I am totally and completely lost. Just so you know I do have a learning disability which is Epilepsy Seizures. This causes me to have a hard time comprehending and understanding things. Please explain this in a different way because I am not understanding you. I don't know if the conditions are satisfied for K5. I am not sure whether or not I could construct a Eulerian circuit for K5.

#### Plato

##### Well-known member
MHB Math Helper
I am not trying to confuse myself even more with the uppercase N or the lowercase n. I will stick with the lowercase n. K5 is a complete graph that has 5 vertices. Why are you comparing Kn with K5? What do you mean by count the number of edges going into it? Are you suppose to count the number of edges going into K5 or Kn? What do you mean by asking me the degree of K1, K2, K3, K4, and K5?

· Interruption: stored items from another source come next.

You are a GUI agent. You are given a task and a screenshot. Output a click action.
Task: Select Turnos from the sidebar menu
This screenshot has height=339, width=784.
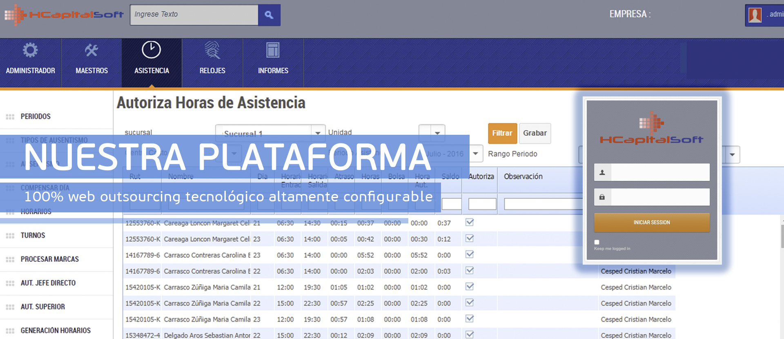tap(33, 236)
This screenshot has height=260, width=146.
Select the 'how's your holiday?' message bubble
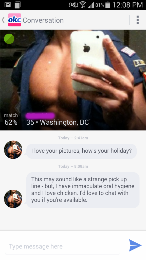(81, 151)
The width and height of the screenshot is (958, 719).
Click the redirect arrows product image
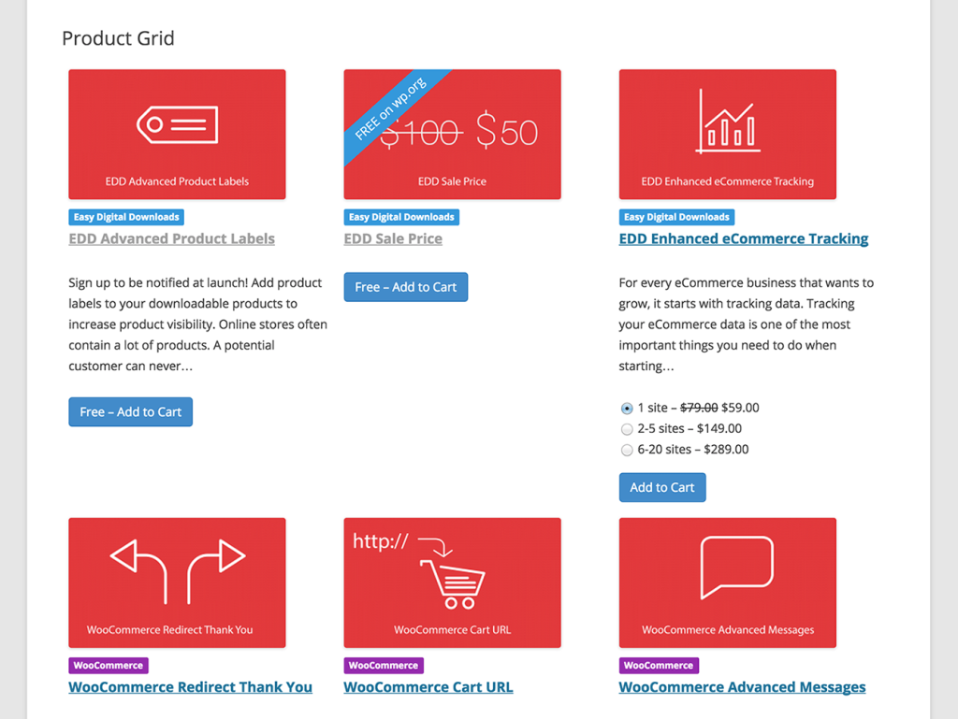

I am not sure about what the degree of each vertex really is. I do know that Kn has N vertices. Each vertex has degree n-1. The sum of all degrees is n(n - 1). I do know that there is a complete graph with 5 vertices denoted by K5.
In the graph $$\displaystyle K_n$$ there are $$\displaystyle n$$ vertices; there are $$\displaystyle \frac{n(n-1}{2}$$ edges; and each vertex has degree $$\displaystyle n-1$$.
Therefore, if $$\displaystyle n$$ is odd then $$\displaystyle K_n$$ has an Euler Circuit.
Thus $$\displaystyle K_5$$ does and $$\displaystyle K_8$$ does not.